__Stored data__
----------

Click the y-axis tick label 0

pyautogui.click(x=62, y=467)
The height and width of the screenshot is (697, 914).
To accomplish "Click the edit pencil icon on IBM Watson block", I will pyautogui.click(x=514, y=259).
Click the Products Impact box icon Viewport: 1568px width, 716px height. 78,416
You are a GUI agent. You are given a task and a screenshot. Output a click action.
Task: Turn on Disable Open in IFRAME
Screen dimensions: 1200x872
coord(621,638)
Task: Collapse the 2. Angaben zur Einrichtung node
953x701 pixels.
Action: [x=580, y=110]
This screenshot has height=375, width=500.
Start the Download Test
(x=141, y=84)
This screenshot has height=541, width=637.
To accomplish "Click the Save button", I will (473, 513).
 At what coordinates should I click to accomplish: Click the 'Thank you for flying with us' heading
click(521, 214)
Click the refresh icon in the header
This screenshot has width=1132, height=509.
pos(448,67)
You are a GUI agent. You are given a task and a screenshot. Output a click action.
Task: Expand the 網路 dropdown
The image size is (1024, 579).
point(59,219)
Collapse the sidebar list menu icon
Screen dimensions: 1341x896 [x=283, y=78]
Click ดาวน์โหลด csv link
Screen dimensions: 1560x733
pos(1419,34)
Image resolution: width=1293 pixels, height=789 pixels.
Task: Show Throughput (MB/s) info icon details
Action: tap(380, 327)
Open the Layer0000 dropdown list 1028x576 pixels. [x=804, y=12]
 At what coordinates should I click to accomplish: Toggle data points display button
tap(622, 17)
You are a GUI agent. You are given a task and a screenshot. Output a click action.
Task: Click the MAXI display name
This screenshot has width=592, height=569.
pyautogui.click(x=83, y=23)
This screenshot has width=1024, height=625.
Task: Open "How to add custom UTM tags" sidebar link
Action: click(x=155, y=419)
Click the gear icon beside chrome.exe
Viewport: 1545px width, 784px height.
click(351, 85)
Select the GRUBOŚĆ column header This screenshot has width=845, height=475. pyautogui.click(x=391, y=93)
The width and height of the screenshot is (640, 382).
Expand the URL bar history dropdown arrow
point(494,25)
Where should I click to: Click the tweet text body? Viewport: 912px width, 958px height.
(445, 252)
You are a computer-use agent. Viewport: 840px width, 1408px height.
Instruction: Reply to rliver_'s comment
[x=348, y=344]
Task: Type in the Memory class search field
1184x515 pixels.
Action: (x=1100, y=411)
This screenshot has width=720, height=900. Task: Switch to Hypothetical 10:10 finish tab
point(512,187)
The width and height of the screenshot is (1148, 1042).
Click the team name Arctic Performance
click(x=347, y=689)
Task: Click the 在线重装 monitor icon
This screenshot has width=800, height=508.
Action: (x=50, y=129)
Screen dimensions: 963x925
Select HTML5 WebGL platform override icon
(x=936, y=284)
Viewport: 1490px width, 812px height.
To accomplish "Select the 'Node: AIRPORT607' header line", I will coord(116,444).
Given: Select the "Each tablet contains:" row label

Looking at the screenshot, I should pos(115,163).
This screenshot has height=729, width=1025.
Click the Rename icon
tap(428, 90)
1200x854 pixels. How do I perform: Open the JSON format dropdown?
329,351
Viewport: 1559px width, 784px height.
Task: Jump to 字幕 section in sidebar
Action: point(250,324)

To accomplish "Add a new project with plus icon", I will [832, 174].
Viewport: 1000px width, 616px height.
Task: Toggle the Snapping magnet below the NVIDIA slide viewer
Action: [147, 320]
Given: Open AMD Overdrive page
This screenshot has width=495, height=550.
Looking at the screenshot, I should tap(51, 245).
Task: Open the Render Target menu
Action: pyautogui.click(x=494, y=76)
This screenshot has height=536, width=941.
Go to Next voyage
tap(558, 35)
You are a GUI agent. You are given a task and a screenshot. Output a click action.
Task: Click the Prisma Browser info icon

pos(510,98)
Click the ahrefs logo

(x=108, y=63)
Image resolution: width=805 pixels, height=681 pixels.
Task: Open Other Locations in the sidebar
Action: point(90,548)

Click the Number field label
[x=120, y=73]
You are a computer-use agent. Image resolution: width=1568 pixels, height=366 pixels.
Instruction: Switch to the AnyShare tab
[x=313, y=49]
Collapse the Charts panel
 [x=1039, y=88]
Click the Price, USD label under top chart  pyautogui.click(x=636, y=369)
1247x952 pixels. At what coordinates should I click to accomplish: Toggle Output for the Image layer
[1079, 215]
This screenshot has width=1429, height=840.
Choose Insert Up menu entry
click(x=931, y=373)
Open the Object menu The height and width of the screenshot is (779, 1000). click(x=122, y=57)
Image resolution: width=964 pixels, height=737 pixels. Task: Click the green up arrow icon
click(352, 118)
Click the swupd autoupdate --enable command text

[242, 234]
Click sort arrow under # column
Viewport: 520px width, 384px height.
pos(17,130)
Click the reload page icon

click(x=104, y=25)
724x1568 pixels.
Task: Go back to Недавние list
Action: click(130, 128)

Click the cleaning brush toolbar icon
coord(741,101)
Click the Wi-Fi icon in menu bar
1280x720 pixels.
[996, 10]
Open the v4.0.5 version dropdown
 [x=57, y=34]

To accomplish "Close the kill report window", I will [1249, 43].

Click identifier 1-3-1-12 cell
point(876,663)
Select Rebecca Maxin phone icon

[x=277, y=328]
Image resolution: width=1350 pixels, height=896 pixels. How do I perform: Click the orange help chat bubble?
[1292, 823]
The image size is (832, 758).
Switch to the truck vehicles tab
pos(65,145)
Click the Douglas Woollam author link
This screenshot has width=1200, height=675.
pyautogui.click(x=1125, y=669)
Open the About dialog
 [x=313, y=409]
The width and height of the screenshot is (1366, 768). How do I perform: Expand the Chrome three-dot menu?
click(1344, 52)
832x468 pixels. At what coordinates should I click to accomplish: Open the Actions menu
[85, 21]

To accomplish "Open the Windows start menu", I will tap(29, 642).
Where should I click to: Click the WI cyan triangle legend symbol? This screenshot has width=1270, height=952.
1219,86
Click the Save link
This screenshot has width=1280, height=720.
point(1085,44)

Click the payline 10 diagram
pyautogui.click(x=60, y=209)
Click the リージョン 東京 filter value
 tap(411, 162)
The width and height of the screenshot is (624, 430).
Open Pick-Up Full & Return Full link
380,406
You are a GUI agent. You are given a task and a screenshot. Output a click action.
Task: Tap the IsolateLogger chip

----------

__WORK INSTRUCTIONS__
Gather from the data above every line with the string "computer".

__TASK OUTPUT__
You are a computer-use agent. Viewport: 840px width, 1408px height.
You are a computer-use agent. Image resolution: width=1568 pixels, height=366 pixels.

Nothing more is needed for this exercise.